The Storage API provides a mechanism to store arbitrary data and later retrieve it using simple key-value pair semantics. A few examples of how the storage api could be used include:

  • Store an auxiliary dataset useful for your particular analysis.
  • Store custom shapes for regions of interest for your application
  • Upload raster data that can later be registered via the catalog client.

A basic interaction would be composed of a PUT API call to set a blob (chunk of bytes) to some key, then retrieve that data using a GET API call referencing the same key. There is no limit in place on the total size of a blob, though in general it is best to store fewer large files than many small files.

Note

For information about API Quotas and limits see our Quotas & Limits page.

Storage Types

There are several storage types that can be chosen while interacting with the storage api: data, tmp, products, result, and logs. Each of these have different use cases, but all behave similarly.

The data storage type should be considered the default storage type. If you don’t know where data should go, it should probably go there.

The tmp storage type is meant to be used for temporary assets, and may be deleted after seven days.

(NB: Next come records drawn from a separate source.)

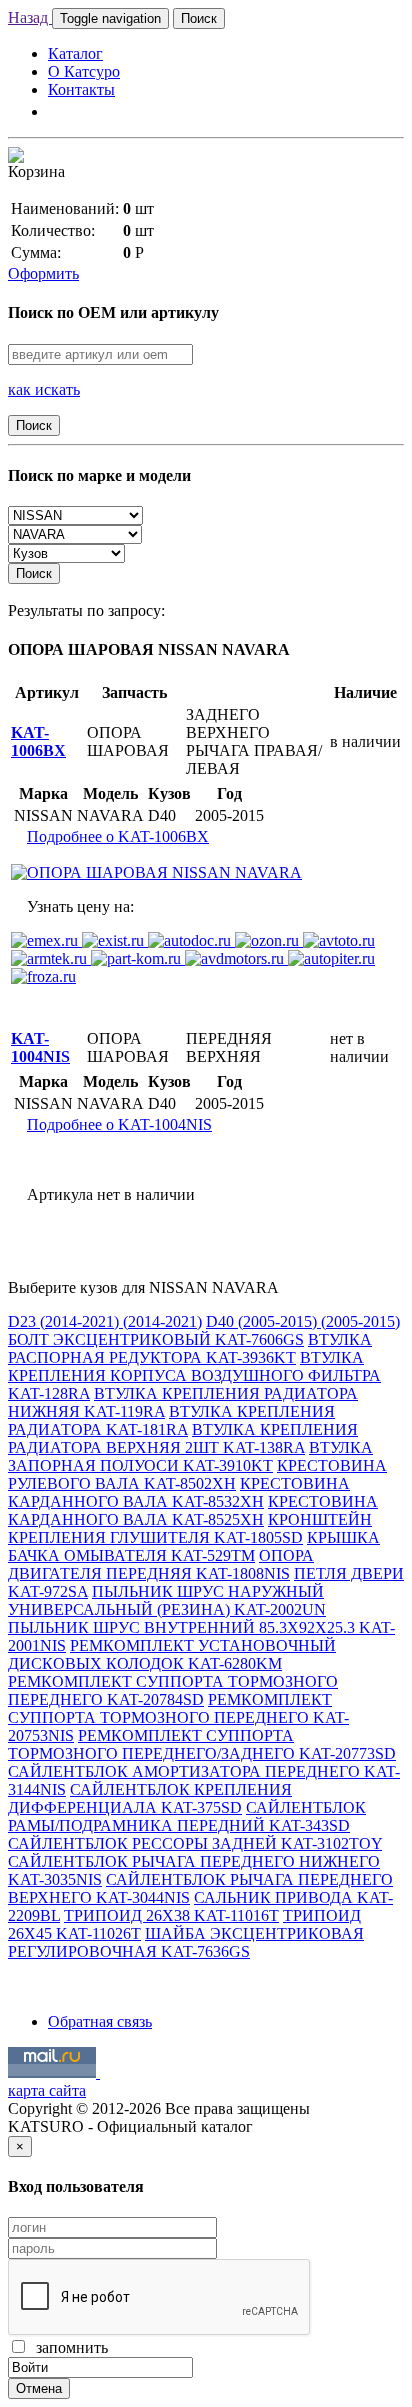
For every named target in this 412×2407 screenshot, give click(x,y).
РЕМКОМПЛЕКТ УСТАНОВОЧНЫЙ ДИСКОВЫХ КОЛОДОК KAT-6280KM (172, 1654)
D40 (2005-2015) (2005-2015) (303, 1321)
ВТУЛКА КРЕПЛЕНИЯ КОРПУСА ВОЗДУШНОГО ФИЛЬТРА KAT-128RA (194, 1375)
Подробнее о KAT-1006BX (118, 836)
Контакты (81, 89)
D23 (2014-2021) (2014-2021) (105, 1321)
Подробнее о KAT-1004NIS (119, 1124)
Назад (30, 17)
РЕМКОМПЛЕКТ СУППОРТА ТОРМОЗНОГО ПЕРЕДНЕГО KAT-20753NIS (178, 1717)
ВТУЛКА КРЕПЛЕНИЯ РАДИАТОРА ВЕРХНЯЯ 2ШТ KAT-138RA (183, 1438)
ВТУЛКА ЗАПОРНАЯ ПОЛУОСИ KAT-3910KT (190, 1456)
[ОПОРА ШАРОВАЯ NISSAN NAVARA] (156, 872)
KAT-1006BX (38, 741)
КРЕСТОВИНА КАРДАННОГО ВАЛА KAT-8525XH (193, 1510)
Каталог (75, 53)
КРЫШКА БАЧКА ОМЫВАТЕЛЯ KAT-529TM (194, 1546)
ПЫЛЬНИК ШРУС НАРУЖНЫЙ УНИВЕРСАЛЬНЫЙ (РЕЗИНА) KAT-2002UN (167, 1600)
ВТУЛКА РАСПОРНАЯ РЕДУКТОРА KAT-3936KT (190, 1348)
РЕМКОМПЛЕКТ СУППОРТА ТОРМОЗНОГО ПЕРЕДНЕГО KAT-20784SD (173, 1690)
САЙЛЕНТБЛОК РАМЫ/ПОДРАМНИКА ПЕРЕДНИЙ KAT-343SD (187, 1816)
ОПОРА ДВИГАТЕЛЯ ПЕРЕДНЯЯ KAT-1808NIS (161, 1564)
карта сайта (47, 2090)
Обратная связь (100, 2021)
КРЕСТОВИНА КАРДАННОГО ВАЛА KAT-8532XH (179, 1492)
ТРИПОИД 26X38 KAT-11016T (171, 1915)
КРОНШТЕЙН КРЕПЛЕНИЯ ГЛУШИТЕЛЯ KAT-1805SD (190, 1528)
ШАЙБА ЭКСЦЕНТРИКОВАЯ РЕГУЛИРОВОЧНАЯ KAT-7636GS (186, 1942)
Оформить (43, 273)
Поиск (199, 18)
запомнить (68, 2347)
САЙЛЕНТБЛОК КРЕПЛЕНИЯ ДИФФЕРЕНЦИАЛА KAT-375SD (150, 1798)
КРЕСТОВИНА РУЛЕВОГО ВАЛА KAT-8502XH (197, 1474)
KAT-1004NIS (40, 1047)
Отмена (39, 2388)
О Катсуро (84, 71)
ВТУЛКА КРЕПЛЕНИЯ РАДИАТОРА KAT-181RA (171, 1420)
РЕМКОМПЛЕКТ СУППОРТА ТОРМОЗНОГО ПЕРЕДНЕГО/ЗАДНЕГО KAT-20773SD (202, 1744)
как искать (44, 389)
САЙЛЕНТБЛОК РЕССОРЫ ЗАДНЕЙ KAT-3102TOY (195, 1843)
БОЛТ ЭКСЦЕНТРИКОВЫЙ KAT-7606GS (156, 1339)
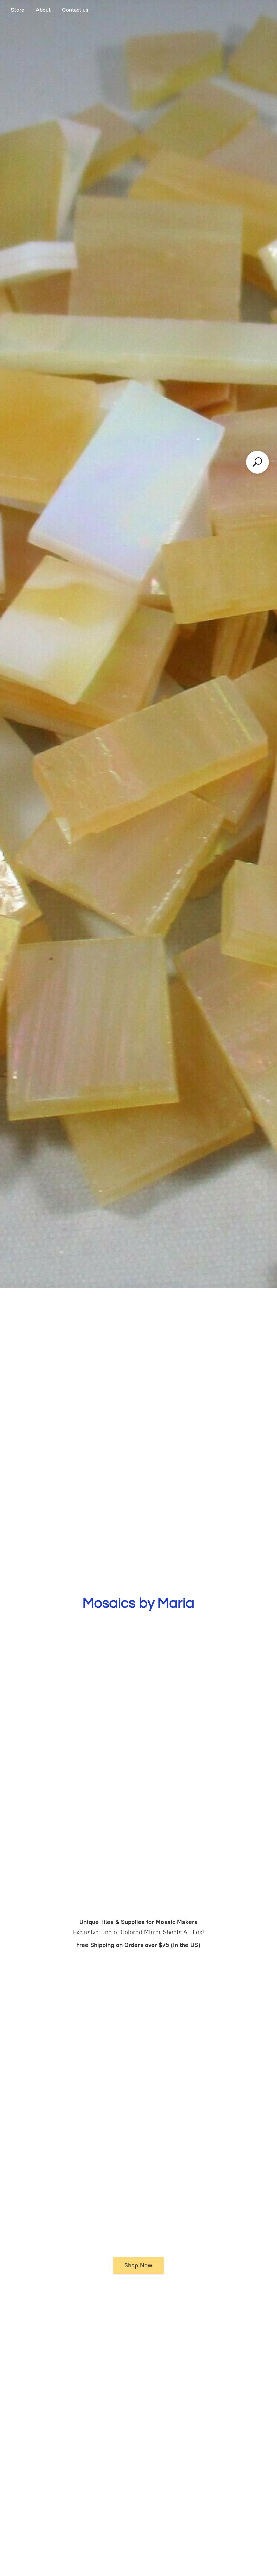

The products storage type is for storing raster data, which has several restrictions. You may only upload data to the products storage type. Deleting data must be done through the Image.delete() interface.

The result and log storage types are where the output and logs are stored from task procssing.

Set / Get

The most basic interactions exposed by the storage client are the set() and get() operations. The set() operation supports uploading strings and file-like objects.

For example, to store the string “Hello Storage”, you would write storage_client.set(“test”, “Hello Storage”). To later retrieve that value, you run print storage_client.get(“test”).

Uploading and Downloading Large Files

Sometimes you may want to upload a large file. If you were to use the set() operation, the entire file would need to exist in-memory, which may be limiting. To circumvent this limit, you can use the set_file() method. This method supports both filenames and file-like objects.

>>> # using the file object
... with open("filename", "r") as fobj:
...     storage_client.set_file("testkey", fobj)
...
>>> # using the filename
... storage_client.set_file("testkey", "filename")
...

To download a large file, you can use the corresponding get_file() method which, like set_file(), also prevents reading all response content into memory at once and accepts file-like objects as well as filenames.